We altered the climate already 140 years ago (but we didn't have the technology to prove it)

We altered the climate already 140 years ago (but we didn’t have the technology to prove it)

By Dr. Kyle Muller

Without scientists and tools that study the climate we would not notice what trouble we kicked out. As in the aftermath of the industrial revolution.

Without satellite observations, climatic models and scientists able to interpret them we would be completely unaware of the effects of human activities on the terrestrial climate. In the weeks in which Trump eliminates funding to hundreds of research programs, including climate, a study just published on Pnas He wonders: if we had always had current technologies available, when we could have noticed, for the first time, that we were altering the terrestrial climate?

The first unmistakable signs of man’s climbing action

The answer is: Already in 188525-30 years after the research of the scientists Eunice Newton Foote and John Tyndall, to whom the first experimental tests are attributed underlying the understanding of the Serra effect and his role in global warming.

Benjamin Santer, independent climatic scientist of Los Angeles, and Susan Salomon, of the Department of Earth Sciences, atmospheric and planetary planetaries of the Massachusetts Institute of Technology, have shown that the first unequivocal signs of global warming up to human activities linked to human activities they were already visible before the end of the 19th century. When the greenhouse effect due to fossil fuel emissions was starting to increase due to the industrial revolution, but the average daily concentrations of CO2 in the atmosphere were far from 430 parts per million today.

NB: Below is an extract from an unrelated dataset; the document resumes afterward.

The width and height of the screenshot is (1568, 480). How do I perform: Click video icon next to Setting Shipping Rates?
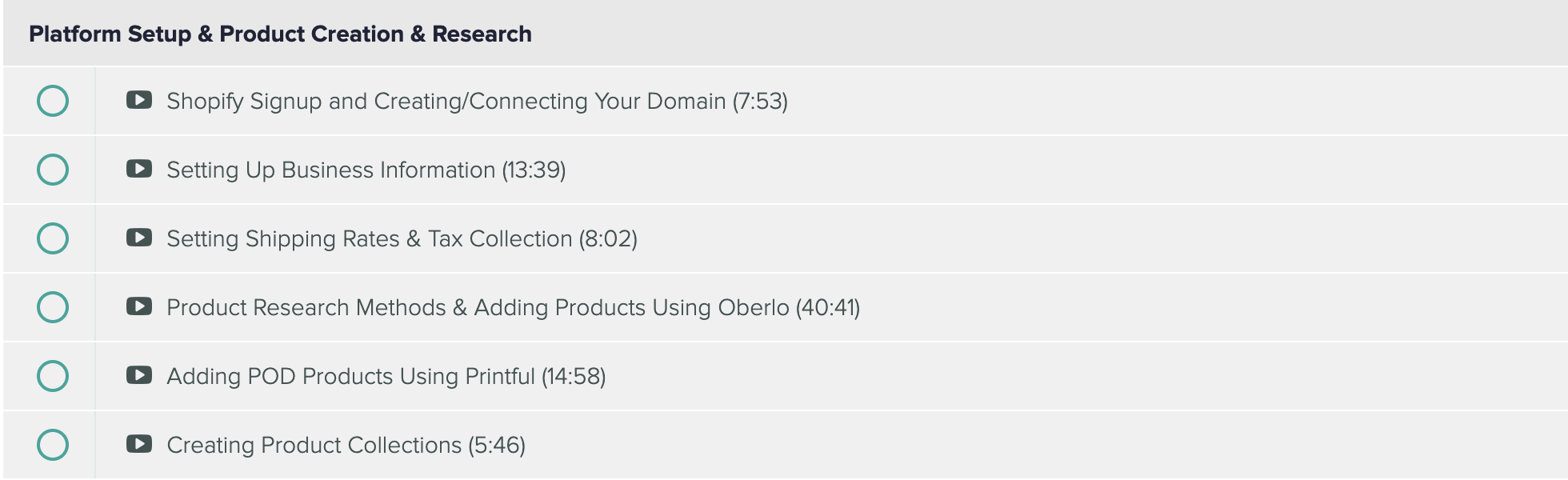(139, 238)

The effect would have been evident then then, if only the scientists of the time had been able to study it with the technology we have today. The two researchers “remedied” using nine latest generation climatic models to estimate The impact of emissions of anthropic origin poured into the atmosphere since 1860when you think that the emissions of fossil fuels of the industrial revolution have undergone a decisive, first surge.

The atmosphere warms up, the stratosphere cools down

Serra gases, especially carbon dioxide and water vapor, heat the lower layer of the atmosphere because they retain the infrared radiation that emits the earth’s surface hit by the sun’s rays. In the upper layer of the atmosphere – the stratospherestarting from 7 km from the earth’s surface – the opposite phenomenon takes place. Since most of the infrared radiation is trapped in the low atmosphere, The stratosphere cools down.

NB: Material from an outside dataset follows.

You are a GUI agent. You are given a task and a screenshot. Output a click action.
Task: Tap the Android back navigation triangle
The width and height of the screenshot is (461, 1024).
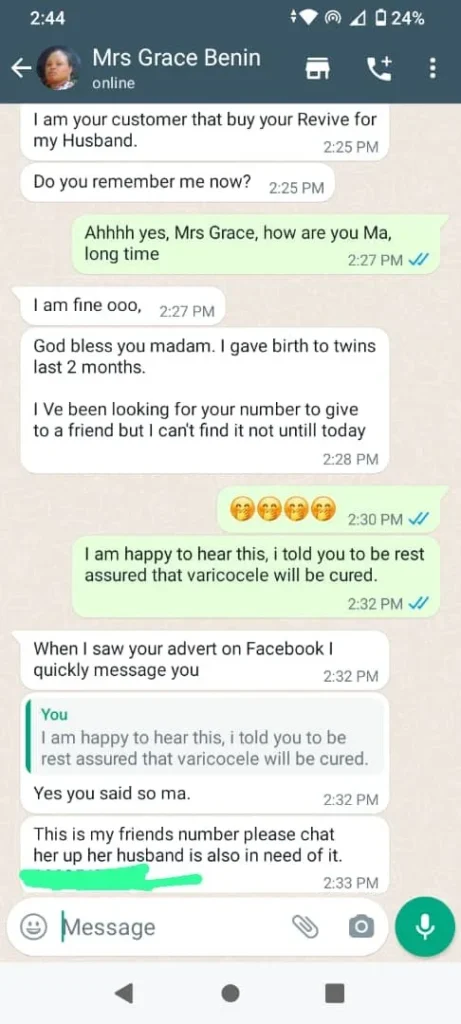tap(125, 993)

The authors of the study used climatic models To predict the cooling of the stratosphere since 1860: an indicator considered more reliable than the heating of the low atmosphere, because it is less subject to weather fluctuations. The stratosphere temperatures are detected by satellites for terrestrial observations, such as those of the Noaa.

Twenty -five years only

It has been seen that, in order to appreciate evident evidence of the cooling of the stratosphere due to the heating of the lower atmospheric layer, 25 years would have been enough.

If the current technology had been available in the second half of the 1800s, Already in 1885 the first effects of the greenhouse effect caused by man would have been seen. Even before the cars appeared on the streets.

In addition to showing how pervasive the effects of fossil fuels were immediately, the study confirms the importance of invest in climatic sciencein times when it seems there is every interest in putting it on.

Kyle Muller
About the author
Dr. Kyle Muller
Dr. Kyle Mueller is a Research Analyst at the Harris County Juvenile Probation Department in Houston, Texas. He earned his Ph.D. in Criminal Justice from Texas State University in 2019, where his dissertation was supervised by Dr. Scott Bowman. Dr. Mueller's research focuses on juvenile justice policies and evidence-based interventions aimed at reducing recidivism among youth offenders. His work has been instrumental in shaping data-driven strategies within the juvenile justice system, emphasizing rehabilitation and community engagement.